In the moment, all moral considerations fade away, and the body returns to a state of innocence. You can partly create that feeling through a devil-may-care attitude. You do not worry about the world, or what people think of you; you do not judge your target in any way. Part of Flynn’s appeal was his total acceptance of a woman. He was not interested in a particular body type, a woman’s race, her level of education, her political beliefs. He was in love with her feminine presence. He was luring her into an adventure, free of society’s strictures and moral judgments. With him she could act out a fantasy—which, for many, was the chance to be aggressive or transgressive, to experience danger. So empty yourself of your tendency to moralize and judge. You have lured your targets into a momentary world of pleasure—soft and accommodating, all rules and taboos thrown out the window.

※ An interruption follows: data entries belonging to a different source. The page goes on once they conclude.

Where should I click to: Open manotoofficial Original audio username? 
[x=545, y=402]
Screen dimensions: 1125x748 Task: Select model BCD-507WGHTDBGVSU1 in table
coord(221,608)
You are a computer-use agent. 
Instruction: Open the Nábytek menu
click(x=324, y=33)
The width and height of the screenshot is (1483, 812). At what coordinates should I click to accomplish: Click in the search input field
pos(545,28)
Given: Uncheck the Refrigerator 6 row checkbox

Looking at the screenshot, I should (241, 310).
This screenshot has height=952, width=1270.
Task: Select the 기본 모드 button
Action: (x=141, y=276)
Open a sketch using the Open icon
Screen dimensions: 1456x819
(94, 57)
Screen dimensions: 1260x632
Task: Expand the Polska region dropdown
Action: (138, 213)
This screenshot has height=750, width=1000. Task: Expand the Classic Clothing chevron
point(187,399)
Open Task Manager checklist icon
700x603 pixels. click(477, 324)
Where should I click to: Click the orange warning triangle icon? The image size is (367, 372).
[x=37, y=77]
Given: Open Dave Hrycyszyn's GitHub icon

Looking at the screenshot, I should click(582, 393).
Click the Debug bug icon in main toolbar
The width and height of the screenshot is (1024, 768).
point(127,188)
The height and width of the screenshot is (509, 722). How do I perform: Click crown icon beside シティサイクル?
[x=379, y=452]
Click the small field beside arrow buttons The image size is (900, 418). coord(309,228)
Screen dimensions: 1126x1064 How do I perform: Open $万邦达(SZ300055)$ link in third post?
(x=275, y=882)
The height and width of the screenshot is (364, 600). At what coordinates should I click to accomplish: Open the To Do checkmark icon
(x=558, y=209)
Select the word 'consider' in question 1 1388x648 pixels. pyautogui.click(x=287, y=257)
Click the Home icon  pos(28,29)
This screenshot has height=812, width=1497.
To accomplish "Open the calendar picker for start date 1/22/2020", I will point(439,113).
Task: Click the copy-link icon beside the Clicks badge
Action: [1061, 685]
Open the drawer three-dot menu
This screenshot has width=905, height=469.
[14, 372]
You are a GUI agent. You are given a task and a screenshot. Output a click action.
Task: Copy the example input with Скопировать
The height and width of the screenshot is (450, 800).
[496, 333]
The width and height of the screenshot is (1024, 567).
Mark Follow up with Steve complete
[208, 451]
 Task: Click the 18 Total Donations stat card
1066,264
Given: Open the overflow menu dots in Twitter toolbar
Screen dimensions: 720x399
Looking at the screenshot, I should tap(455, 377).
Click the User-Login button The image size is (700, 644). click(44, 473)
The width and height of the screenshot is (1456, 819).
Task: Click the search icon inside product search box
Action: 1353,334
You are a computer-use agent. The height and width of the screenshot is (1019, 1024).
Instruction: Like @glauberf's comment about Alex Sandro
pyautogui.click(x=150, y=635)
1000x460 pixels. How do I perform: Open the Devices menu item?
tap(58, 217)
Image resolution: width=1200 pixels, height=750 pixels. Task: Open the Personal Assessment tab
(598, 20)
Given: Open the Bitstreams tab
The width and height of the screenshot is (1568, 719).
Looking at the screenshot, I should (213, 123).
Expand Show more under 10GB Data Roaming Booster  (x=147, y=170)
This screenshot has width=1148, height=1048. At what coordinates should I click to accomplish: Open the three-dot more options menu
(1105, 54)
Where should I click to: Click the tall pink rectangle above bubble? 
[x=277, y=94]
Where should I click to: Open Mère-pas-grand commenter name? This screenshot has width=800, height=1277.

Symbol: The Raft. Floating out to sea, drifting with the current. Soon the shoreline disappears from sight, and the two of you are alone. The water invites you to forget all cares and worries, to submerge yourself. Without anchor or direction, cut off from the past, you give in to the drifting sensation and slowly lose all restraint.

Reversal

Some people panic when they sense they are falling into the moment. Often, using spiritual lures will help disguise the increasingly physical nature of the seduction. That is how the lesbian seductress Natalie Barney operated. In her heyday, at the turn of the twentieth century, lesbian sex was immensely transgressive, and women new to it often felt a sense of shame or dirtiness. Barney led them into the physical, but so enveloped it in poetry and mysticism that they relaxed and felt purified by the experience. Today, few people feel repulsed by their sexual nature, but many are uncomfortable with their bodies. A purely physical approach will frighten and disturb them. Instead, make it seem a spiritual, mystical union, and they will take less notice of your physical manipulations.